ÖNCEKİ yazıda, AB yolunda emek verenleri sıralarken ciddi bir soyadı kazası yaptık.

Volkan Vural'ın Avrupa Birliği Genel Sekreteri olduğu dönemde, Genel Sekreter Yardımcılığı görevini de şimdiki Dışişleri Bakanlığı Müsteşar Yardımcısı Volkan Bozkır yürütüyordu.

Yazımızda her iki Volkan'a da ‘Bozkır’ soyadını uygun görmüşüz!

On aydan beri Madrid Büyükelçimiz olan Vural'ı arayıp özür diledik.

Bu vesileyle İspanya'nın AB deneyimini konuşma fırsatı da yakaladık.

‘‘Burada da sürekli AB'yi konuşuyorum’’ diyen Vural, önce, İspanyolların, ‘Avrupa vatandaşı’ sıfatlarıyla Türkiye'nin AB üyeliği konusundaki soru ve kuşkularını sıraladı:

Türkiye o kadar büyük bir ülke ki, tam üyeliğini, genişlemenin devamı değil, apayrı bir genişleme başlığı olarak kabul etmeli.

Türkiye'nin getireceği mali külfetin yükü çok fazla.

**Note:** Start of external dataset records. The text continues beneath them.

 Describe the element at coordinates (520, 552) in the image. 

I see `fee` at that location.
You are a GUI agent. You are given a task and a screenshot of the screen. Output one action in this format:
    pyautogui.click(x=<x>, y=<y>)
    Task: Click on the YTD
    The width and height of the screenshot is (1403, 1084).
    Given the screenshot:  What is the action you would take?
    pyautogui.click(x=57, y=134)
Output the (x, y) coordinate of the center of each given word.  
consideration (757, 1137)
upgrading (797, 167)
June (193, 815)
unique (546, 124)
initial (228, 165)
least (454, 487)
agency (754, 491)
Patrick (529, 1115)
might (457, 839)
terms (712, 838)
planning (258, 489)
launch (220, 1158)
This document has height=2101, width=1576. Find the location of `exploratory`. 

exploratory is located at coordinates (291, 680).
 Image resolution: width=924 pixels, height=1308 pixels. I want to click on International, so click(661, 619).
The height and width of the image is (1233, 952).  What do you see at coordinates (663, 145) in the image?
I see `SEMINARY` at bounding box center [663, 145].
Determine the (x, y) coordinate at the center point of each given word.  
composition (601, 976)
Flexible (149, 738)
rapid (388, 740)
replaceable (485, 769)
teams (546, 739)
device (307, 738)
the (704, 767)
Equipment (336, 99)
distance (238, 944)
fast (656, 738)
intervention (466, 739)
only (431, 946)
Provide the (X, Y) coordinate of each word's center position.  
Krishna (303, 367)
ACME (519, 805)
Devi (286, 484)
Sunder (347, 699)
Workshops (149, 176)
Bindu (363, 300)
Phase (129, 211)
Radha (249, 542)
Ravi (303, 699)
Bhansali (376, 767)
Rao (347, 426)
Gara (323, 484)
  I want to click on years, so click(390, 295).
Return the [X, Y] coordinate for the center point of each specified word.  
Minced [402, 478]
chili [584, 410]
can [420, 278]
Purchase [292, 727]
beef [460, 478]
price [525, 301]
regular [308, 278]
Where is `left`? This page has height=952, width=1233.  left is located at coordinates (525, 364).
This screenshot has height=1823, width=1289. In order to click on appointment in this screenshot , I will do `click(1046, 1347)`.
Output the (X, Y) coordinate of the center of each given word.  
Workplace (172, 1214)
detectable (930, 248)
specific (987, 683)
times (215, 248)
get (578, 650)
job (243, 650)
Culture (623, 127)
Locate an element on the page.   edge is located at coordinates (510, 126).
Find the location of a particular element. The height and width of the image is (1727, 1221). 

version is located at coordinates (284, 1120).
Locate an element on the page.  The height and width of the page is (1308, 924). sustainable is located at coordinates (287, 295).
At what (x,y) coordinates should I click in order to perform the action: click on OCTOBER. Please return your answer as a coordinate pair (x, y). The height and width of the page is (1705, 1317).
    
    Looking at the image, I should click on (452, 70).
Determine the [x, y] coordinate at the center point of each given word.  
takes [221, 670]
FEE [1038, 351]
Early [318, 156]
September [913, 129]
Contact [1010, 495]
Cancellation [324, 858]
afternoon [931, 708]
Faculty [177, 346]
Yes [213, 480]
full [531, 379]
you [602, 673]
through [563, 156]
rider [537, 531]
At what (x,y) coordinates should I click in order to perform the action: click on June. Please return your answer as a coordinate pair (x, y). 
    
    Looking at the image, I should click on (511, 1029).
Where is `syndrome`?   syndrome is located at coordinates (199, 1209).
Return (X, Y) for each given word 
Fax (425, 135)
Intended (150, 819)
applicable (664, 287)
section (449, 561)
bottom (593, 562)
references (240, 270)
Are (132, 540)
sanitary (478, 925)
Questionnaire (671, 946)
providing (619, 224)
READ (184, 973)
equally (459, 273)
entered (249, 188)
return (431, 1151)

Sadece din anlamında değil, ama farklı olduğumuz pek çok nokta var.

Türkiye üye olursa, örneğin, İsrail ve Ukrayna'ya nasıl ‘hayır’ denir.

‘‘Bu soruların hepsini yanıtlıyoruz ve kabul de görüyoruz’’ diyen Vural, bu noktada bir umudunu dile getiriyor:

‘‘Sonra da dönüp kendime, ‘İspanya da üye olmadan önce AB seviyesinde değildi; çalıştı, çabaladı ortalama seviyeye ulaştı. Aynı şeyi biz niye yapmayalım?' sorusunu yöneltiyorum.’’

İSPANYA’DAN İKİ MESAJ

Birkaç gün önce İspanya'nın en büyük düşünce grubunun toplantısına katılan Vural, aynı sorulara muhatap olduğunu belirterek, katılımcıların Türkiye'ye şu iki mesaj verdiğini aktarıyor:

1- Reformları AB için ve AB baskısı gerekçesiyle yaptığınız izlenimini veriyor, bunları ödün gibi görüyorsunuz. Bizde de böyle düşünenler vardı. Ama güçlü bir kampanya ile her şeyi kendimiz için yaptığımızı anlattık.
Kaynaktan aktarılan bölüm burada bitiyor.